A San Lorenzo Valley High School teacher who was accused of misconduct has been allowed to resign after many of the allegations against him weren’t proven.
William Winkler was placed on administrative leave last year after being accused of sexual assault and other bad behavior by former students. But a San Lorenzo Valley Unified School District probe found a number of the claims to be “unfounded.”
In particular, SLVUSD found no evidence for some of the more serious allegations, including public masturbation and rape.
However, a Feb. 23, 2022, proposed dismissal letter the district sent to Winkler, which the Press Banner obtained through a Public Records Act request, reveals it was able to substantiate many of the complaints of unprofessional conduct lodged against the science teacher over the years.
This includes reports of disorganized instruction, picking on students and making inappropriate advances toward others in the learning environment.
“It was concluded that you failed to exercise good judgment in the performance of your duties as a teacher and failed to maintain appropriate professional boundaries with district students,” the document states. “It is clear that your inappropriate classroom conduct is an ongoing issue as you continue to repeat the same unprofessional behaviors despite numerous directives to correct such misconduct.”
The heavily-redacted document outlines a pattern of poor performance that stretched back about a decade. It reveals Winkler, who was named SLVHS’s Teacher of the Year in 2017, had been the subject of several complaints beginning in 2011 and was forced to undergo corrective training.
The complaints include several instances of aggressive and demeaning behavior toward students, showcasing inappropriate, sexual objects in his classroom and downloading “inappropriate images” to his district-issued computer, including some of “partially clothed young men” and “art images of nude women.”
On May 30, 2012, Winkler was reassigned to the District Office, until June 4 that year, and then placed on paid administrative leave until the beginning of the next school year, while a SLVUSD investigation into his behavior concluded.
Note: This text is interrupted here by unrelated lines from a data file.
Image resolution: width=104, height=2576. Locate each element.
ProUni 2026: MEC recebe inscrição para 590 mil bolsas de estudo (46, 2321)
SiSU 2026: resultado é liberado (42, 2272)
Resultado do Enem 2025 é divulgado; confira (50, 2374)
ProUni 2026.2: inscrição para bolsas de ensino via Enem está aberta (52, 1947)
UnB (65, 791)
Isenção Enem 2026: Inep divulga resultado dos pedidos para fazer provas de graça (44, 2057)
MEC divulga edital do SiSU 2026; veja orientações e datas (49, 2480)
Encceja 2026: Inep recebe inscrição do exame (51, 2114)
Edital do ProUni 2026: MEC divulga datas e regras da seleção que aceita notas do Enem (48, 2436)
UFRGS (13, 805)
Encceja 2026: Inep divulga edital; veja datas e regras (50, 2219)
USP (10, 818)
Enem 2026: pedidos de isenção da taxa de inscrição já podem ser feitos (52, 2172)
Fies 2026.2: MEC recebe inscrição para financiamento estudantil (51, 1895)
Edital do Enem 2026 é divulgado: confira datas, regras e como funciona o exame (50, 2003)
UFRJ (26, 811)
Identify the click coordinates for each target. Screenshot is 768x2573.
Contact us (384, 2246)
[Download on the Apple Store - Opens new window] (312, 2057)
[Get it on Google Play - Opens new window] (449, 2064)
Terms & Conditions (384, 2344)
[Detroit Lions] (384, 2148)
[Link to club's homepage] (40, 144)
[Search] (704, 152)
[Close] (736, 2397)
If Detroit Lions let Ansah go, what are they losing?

Then on Aug. 6, Winkler got the investigation results and a Notice to Return to Work.
The next three entries in Winkler’s disciplinary record included in the documents obtained by this publication are redacted, but he appeared to have course-corrected, as he went on to be named Teacher of the Year in 2017.
But within a few years, problems had begun to surface, once more.
Beginning in the 2019-20 school year, multiple students filed complaints against Winkler, citing aggressive and inappropriate behavior.
One complaint states that Winkler multiple times called a Black student a “terrorist” after she blurted out answers without being called on in his class. In another incident, Winkler was reported to have held a box cutter to a student’s throat in what was deemed a joke.
“This type of behavior is highly inappropriate, dangerous and against district policies and rules for school safety,” the district told Winkler. “This kind of behavior will not be tolerated by the district.”
But it wasn’t until Winkler was accused of sexual assault last year that the district took action against the educator.
These claims, unsubstantiated by SLVUSD investigators, emerged via an anonymously-run Instagram account called Santa Cruz Survivors Speak and through a student who accused another SLVHS teacher, Eric Kahl, of misconduct.
A moderator for the social media page told the Press Banner, via email in April 2021, it was started by former SLVHS students who wanted the district to hire new faculty, institute consent classes for students, and provide better professional development for employees.
They said they received upwards of 300 stories from victims, primarily from across San Lorenzo Valley and Santa Cruz County, and shared the SLVUSD-related reports with district officials.
In April 2021, former Superintendent Laurie Bruton announced Kahl and Winkler had both been placed on administrative leave.
Trustees voted to allow Kahl to resign after investigators found it was more likely than not that he had engaged in “predatory grooming” of current and former students. His final day was Oct. 15, 2021.
But the investigation into Winkler continued to drag on.
At an April board meeting, SLVUSD agreed to move forward with removing Winkler, after a unanimous vote in closed session, on a motion from Trustee Stacy Newsom Kerr seconded by Trustee Jacqui Rice.
SLVUSD Board President Mark Becker was absent from the meeting.
Ultimately, Winkler was permitted to resign. His lawyer, Joseph Cisneros of The Biegel Law Firm, sent the Press Banner a statement approved by the district about the separation agreement.
“As it pertains solely to stories that were anonymously posted on Instagram about Mr. Winkler, those stories were investigated by an outside independent investigator,” the statement reads. “The stories could not be corroborated by any witness. As such, the outside investigator found that all these stories were unfounded and thereby Not Sustained.”
Reflecting on his 36-plus years since he first strode into SLVHS, Winkler expressed—through his lawyer—his “deep gratitude” to the district and the San Lorenzo Valley community, as moves “into the next chapter of his life.”
Meanwhile, former SLVUSD teacher Michael Henderson, who’d been accused of abusing a 10-year-old girl during private after-school tutoring, was sentenced to six months of home confinement after he pleaded guilty to a felony assault count.
And Ned Hearn, who worked as SLVHS vice principal and as an administrator at the District office, is currently facing a child sex abuse lawsuit in Solano County. His last paid day with SLVUSD was July 8.